* Begin Provided data *

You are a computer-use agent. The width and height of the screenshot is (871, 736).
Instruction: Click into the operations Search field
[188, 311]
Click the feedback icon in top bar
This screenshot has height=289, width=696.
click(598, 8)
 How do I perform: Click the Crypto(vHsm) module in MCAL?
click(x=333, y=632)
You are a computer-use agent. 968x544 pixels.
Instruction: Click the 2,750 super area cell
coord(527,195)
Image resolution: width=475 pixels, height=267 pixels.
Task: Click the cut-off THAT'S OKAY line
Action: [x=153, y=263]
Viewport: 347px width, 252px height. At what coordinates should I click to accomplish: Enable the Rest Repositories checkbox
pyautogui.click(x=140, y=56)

* End Provided data *
* Begin Provided data *

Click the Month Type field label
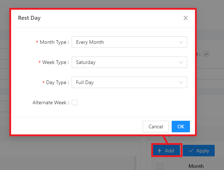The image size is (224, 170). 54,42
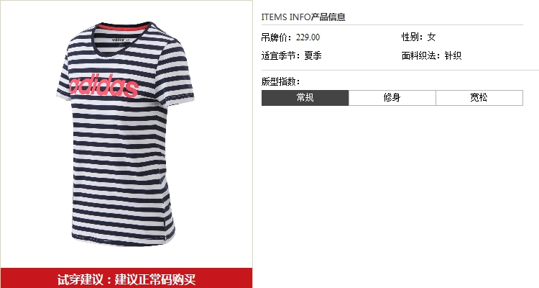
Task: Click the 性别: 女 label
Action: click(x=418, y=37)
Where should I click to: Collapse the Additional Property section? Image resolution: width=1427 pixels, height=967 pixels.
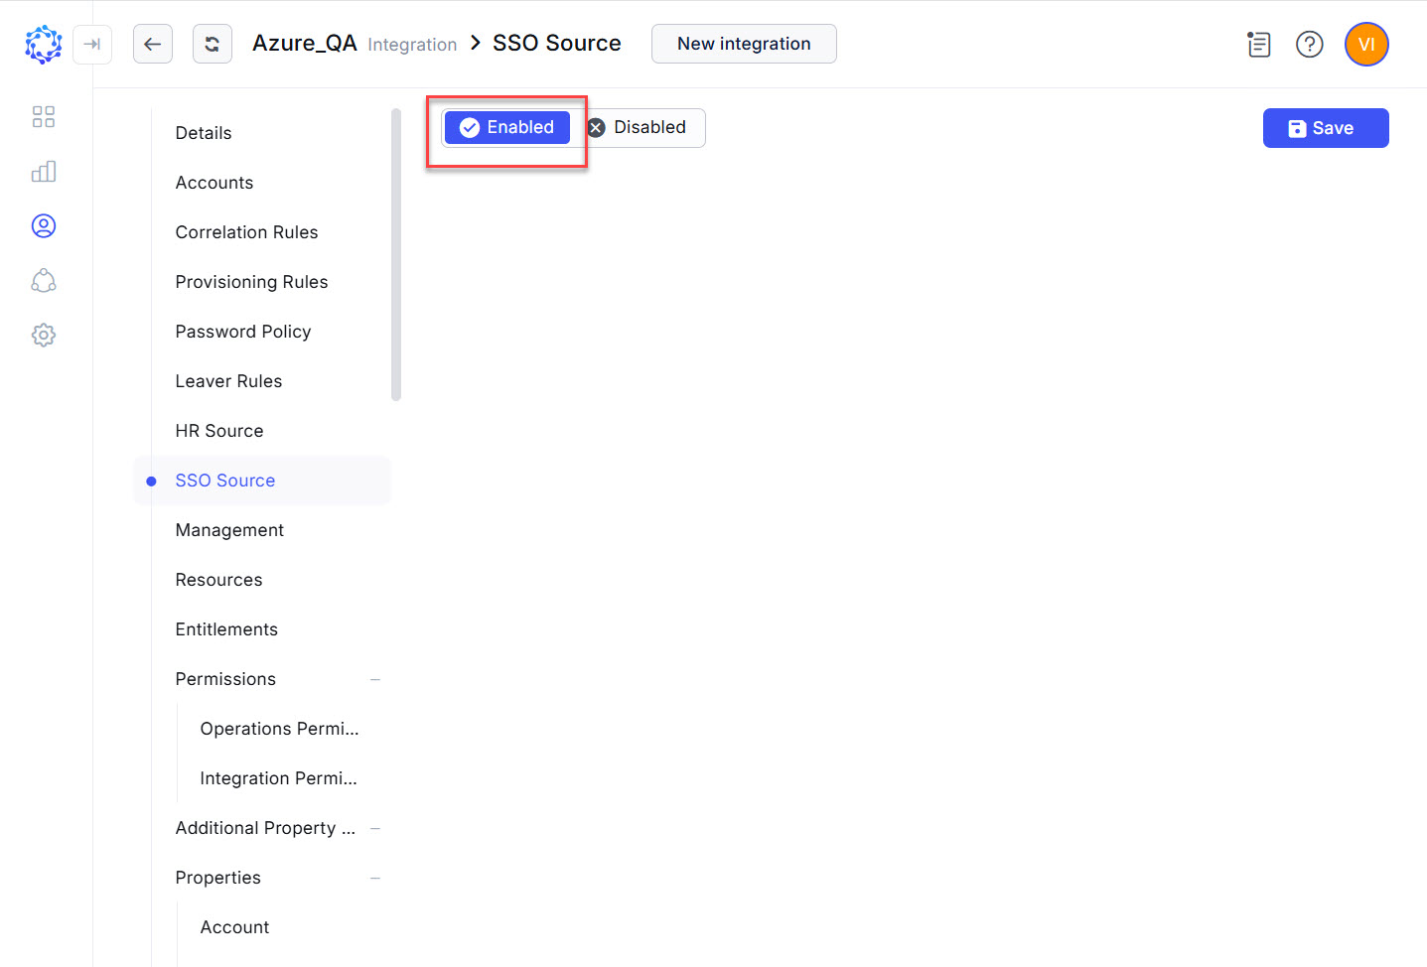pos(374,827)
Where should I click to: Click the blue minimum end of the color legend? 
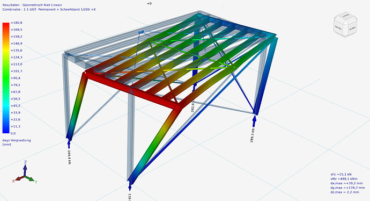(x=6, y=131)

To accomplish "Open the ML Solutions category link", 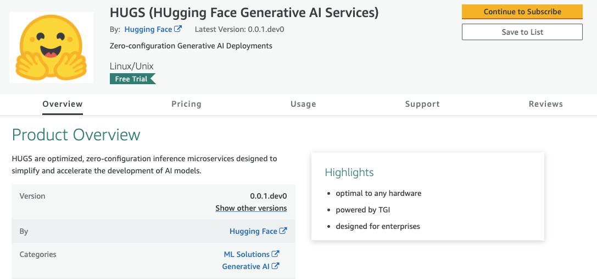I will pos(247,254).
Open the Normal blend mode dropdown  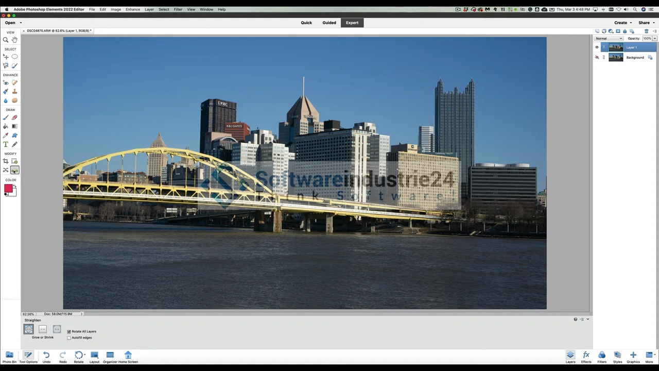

* End Provided data *
* Begin Provided data *

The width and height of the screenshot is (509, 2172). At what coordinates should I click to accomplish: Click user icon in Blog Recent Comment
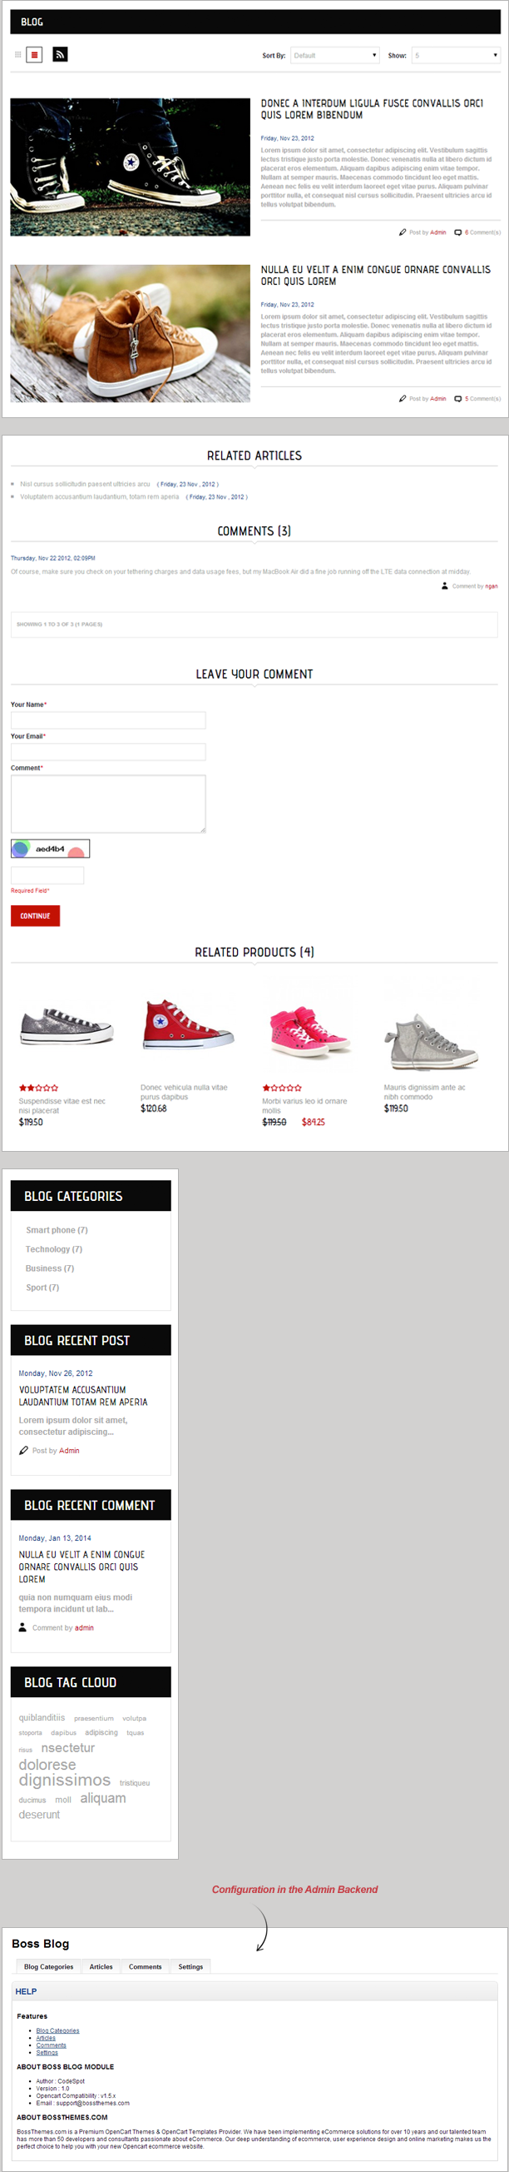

* End Provided data *

Exercise:
Return, unchanged, the lines beginning with the one containing "You are a computer-use agent. The" and ending with the one containing "click(598, 8)", both included.

Written answer:
You are a computer-use agent. The width and height of the screenshot is (871, 736).
Instruction: Click into the operations Search field
[188, 311]
Click the feedback icon in top bar
This screenshot has height=289, width=696.
click(598, 8)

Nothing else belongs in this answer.